• _Exercise instructions_:
Copy the entries below word for word.

----- Data shown

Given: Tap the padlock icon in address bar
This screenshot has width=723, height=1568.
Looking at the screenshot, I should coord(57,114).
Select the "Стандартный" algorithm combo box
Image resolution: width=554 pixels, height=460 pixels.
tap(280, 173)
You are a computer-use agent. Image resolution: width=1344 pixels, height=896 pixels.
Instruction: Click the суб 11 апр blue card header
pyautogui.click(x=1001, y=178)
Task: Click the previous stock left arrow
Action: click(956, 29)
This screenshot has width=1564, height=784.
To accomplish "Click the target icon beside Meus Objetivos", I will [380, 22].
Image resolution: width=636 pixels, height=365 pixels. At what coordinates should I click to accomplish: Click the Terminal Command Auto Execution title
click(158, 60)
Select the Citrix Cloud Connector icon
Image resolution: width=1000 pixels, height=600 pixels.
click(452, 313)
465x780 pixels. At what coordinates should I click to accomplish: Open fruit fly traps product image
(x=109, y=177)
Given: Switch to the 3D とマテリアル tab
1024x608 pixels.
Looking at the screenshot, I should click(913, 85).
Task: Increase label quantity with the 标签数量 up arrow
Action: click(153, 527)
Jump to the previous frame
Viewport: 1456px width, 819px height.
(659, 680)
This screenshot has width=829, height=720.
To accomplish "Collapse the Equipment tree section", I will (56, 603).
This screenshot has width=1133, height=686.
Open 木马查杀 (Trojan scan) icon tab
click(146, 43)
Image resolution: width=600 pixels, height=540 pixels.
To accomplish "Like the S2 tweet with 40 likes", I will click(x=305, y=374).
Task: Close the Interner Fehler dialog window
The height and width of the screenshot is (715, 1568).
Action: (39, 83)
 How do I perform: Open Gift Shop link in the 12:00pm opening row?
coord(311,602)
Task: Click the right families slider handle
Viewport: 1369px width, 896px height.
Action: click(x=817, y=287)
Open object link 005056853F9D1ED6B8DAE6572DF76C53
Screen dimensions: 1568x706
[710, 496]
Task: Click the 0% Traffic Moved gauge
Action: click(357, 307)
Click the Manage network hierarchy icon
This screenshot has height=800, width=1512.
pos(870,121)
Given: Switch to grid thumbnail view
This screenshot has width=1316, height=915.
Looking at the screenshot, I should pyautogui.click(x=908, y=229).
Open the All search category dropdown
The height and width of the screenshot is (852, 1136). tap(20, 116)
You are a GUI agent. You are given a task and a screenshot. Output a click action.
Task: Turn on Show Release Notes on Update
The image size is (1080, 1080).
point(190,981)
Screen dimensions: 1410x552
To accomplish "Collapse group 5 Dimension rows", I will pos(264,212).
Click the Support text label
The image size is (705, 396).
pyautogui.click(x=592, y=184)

----------

• _The response_:
Given: Tap the padlock icon in address bar
This screenshot has width=723, height=1568.
Looking at the screenshot, I should coord(57,114).
Select the "Стандартный" algorithm combo box
Image resolution: width=554 pixels, height=460 pixels.
tap(280, 173)
You are a computer-use agent. Image resolution: width=1344 pixels, height=896 pixels.
Instruction: Click the суб 11 апр blue card header
pyautogui.click(x=1001, y=178)
Task: Click the previous stock left arrow
Action: click(956, 29)
This screenshot has width=1564, height=784.
To accomplish "Click the target icon beside Meus Objetivos", I will [380, 22].
Image resolution: width=636 pixels, height=365 pixels. At what coordinates should I click to accomplish: Click the Terminal Command Auto Execution title
click(158, 60)
Select the Citrix Cloud Connector icon
Image resolution: width=1000 pixels, height=600 pixels.
click(452, 313)
465x780 pixels. At what coordinates should I click to accomplish: Open fruit fly traps product image
(x=109, y=177)
Given: Switch to the 3D とマテリアル tab
1024x608 pixels.
Looking at the screenshot, I should click(913, 85).
Task: Increase label quantity with the 标签数量 up arrow
Action: click(153, 527)
Jump to the previous frame
Viewport: 1456px width, 819px height.
(659, 680)
This screenshot has width=829, height=720.
To accomplish "Collapse the Equipment tree section", I will (56, 603).
This screenshot has width=1133, height=686.
Open 木马查杀 (Trojan scan) icon tab
click(146, 43)
Image resolution: width=600 pixels, height=540 pixels.
To accomplish "Like the S2 tweet with 40 likes", I will click(x=305, y=374).
Task: Close the Interner Fehler dialog window
The height and width of the screenshot is (715, 1568).
Action: (39, 83)
 How do I perform: Open Gift Shop link in the 12:00pm opening row?
coord(311,602)
Task: Click the right families slider handle
Viewport: 1369px width, 896px height.
Action: click(x=817, y=287)
Open object link 005056853F9D1ED6B8DAE6572DF76C53
Screen dimensions: 1568x706
[710, 496]
Task: Click the 0% Traffic Moved gauge
Action: click(357, 307)
Click the Manage network hierarchy icon
This screenshot has height=800, width=1512.
pos(870,121)
Given: Switch to grid thumbnail view
This screenshot has width=1316, height=915.
Looking at the screenshot, I should pyautogui.click(x=908, y=229).
Open the All search category dropdown
The height and width of the screenshot is (852, 1136). tap(20, 116)
You are a GUI agent. You are given a task and a screenshot. Output a click action.
Task: Turn on Show Release Notes on Update
The image size is (1080, 1080).
point(190,981)
Screen dimensions: 1410x552
To accomplish "Collapse group 5 Dimension rows", I will pos(264,212).
Click the Support text label
The image size is (705, 396).
pyautogui.click(x=592, y=184)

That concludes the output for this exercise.